In a world of escalating operational costs and thinner margins, improving enercy efficiency is a constant goal for today’s operators. Whether it’s upgrading equipment, reconfiguring space or turning to multi-function appliances, there are plenty of options for restaurateurs to reduce energy costs even further.
It used to be that upgrading to new Energy-Star appliances was a number-1 priority. Now, Energy Star is merely a baseline from which manufacturers can apply more innovation to generate even more savings.
The latest combi-oven models are delivering significant improvements in energy efficiency, says Kevin Pelissier, national corporate chef for Rational Canada in Mississauga, Ont. “In general, our latest models are 30-per-cent more efficient than previous models.” Another energy-saving choice is gas-powered units, he adds. “Gas is a very big thing in Canada. When looking at replacing equipment online, gas is a better choice in most cases since you don’t have to rewire the kitchen or add electrical panels.”
Bonus savings can also be realized with multi-function equipment. Not only do they take up less space, they eliminate the costs of running steamers, fryers, convection ovens, smokers and/or skillets, he adds. “Combi-ovens are great in that you can use on-demand power and have short preheat times. You don’t have everything running on a [hydro] meter all the time.”
Rachel Roskopf, marketing specialist with Alto-Shaam, Inc. based in Menomonee Falls, Wis., says the company’s new Vector Multi-Cook Oven saves energy because if offers up to four ovens in one. “Operators can control temperature, fan speed and cook time in each individual chamber and cook twice the amount of food within the same time as traditional ovens.”
Configuring multi-function appliances in smaller spaces is a great way to create efficiencies and improve productivity, confirms Josh Wolfe, B.C. Regional Sales manager and executive chef at Food Service Solutions Inc. in Vancouver. “By leaning on a few machines to do the heavy lifting, you can achieve a lot — and lean less heavily on other equipment that uses more energy. For example, the Neo Lainox can be used as a blast chiller, freezer, slow cooker — including sous vide — or hot holding box.”
On the refrigeration side, Wolfe says blast chillers can play a part in mitigating power consumption and reduce the need for larger refrigerators and ice machines. “I’m seeing more operators turning to blast chilling as a function of day-to-day operations.”
A third important equipment innovation is ventless appliances. As Patrick Watt, consultant with A Day in Life Foodservice Development in Saint John, N.B. says, “Ventilation and equipment idling are the two biggest energy wasters in the kitchen.”
Ventless systems also allow operators to stack equipment in smaller spaces and only require a 120-volt outlet. “That uses dramatically less power,” Pelissier says. “Operators essentially get double the savings, since they don’t have to run a hood.”
EFFICIENT BY DESIGN
But choosing energy-saving equipment is only half the battle when tackling energy costs, Watt says. “We know all the energy-efficient equipment is out there, but do operators really understand it? The biggest savings in the kitchen are in how you manage your production schedules and link that to your equipment usage.”

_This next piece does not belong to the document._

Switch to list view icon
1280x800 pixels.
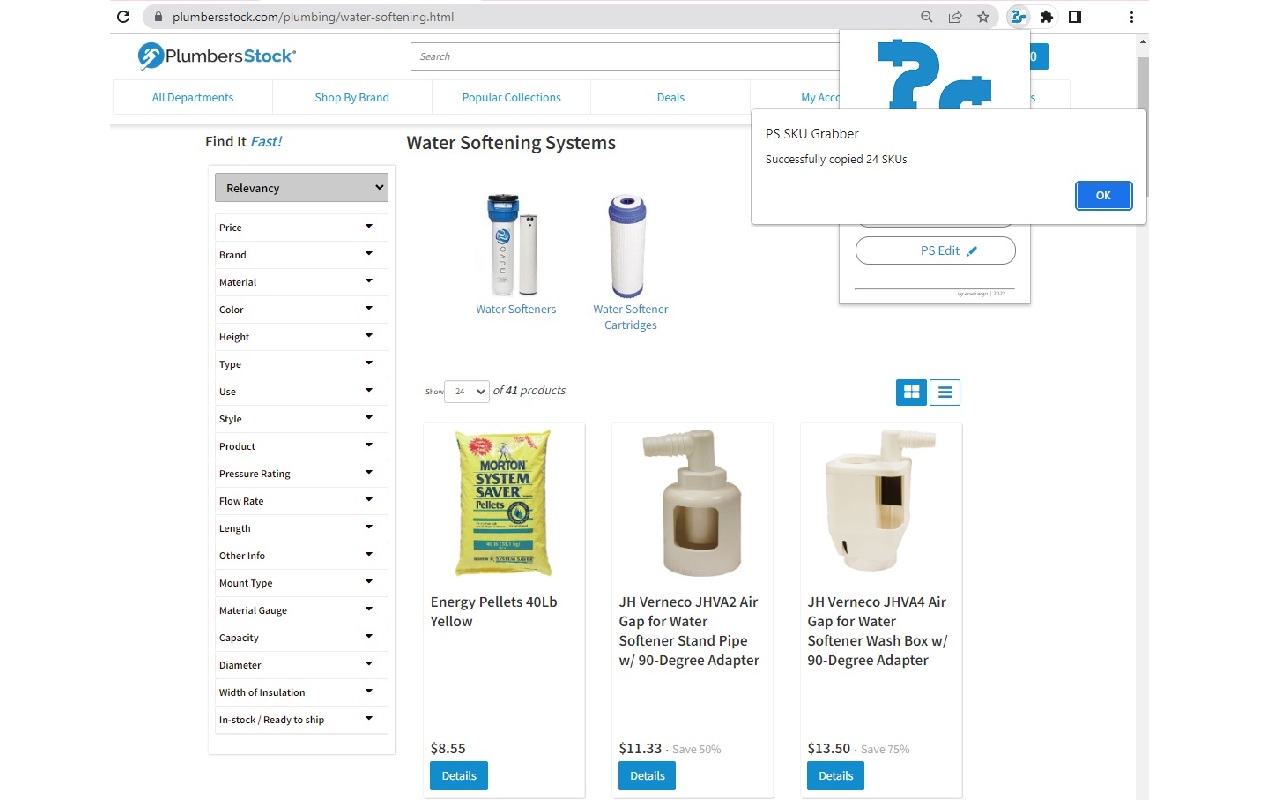(x=945, y=392)
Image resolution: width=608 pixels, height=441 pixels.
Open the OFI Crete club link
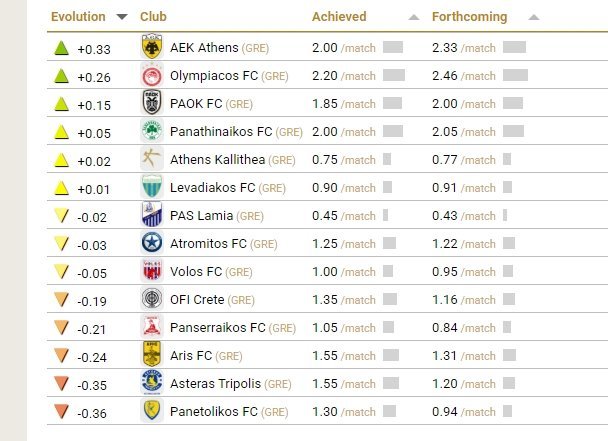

Wolfe maintains that one of the most important aspects of energy savings is the kitchen design itself. “With the equipment available today, you can take the traditional implements in your kitchen and make them more efficient. But, the key is looking at your whole kitchen from an efficiency standpoint and designing the space around those newer technologies.”
A simple example would be a convection oven that typically has to be running at maximum temperature all day, regardless of how much product is in it. “Enter the combi-oven,” Wolfe says. “It has all the capabilities and is exponentially more energy efficient because it uses less power, takes up less space, can power up quickly and apply heat only when needed.”
Foodservice equipment has come a long way, Wolfe says. “Now, operators of all kinds can find efficiencies beyond just power consumption, implementation costs and reducing ventilation. New equipment, for example, can allow you to build vertically, outside of a ventilation hood within a smaller space. A lot of this is about taking a fresh look [at your kitchen] and deciding what you’re trying to achieve and how you can get there more efficiently.”
Menu development is another area operators can tie into energy savings, he notes. “Companies are now looking at how to take countertop space and make it viable production space in a non-traditional kitchen environment. High-speed-oven technology such as the Amana AXP oven heats rapidly, holds its temperature and reduces cooking time dramatically.”
AN OUNCE OF PREVENTION
Whatever your choice, it’s important to utilize and understand heat use in the kitchen, as well as train staff properly, Watt adds. “There are specialists out there, such as energy companies that can come in and help with things like how to operate the equipment to get the best savings, or how to cluster equipment and configure hoods in the most efficient way, or tell you when it makes sense to replace something. Remember, however, if you don’t train staff about energy savings, all your planning is for naught.”
Maintenance is also key, he advises. “If you don’t keep the hood clean, energy costs go up. You should also be replacing the gaskets on fridges and ovens and making sure the doors are sealed. It’s like tires on cars — if they’re too hard, you wreck the car; too soft, they use too much gas. You have to pay attention to those things.”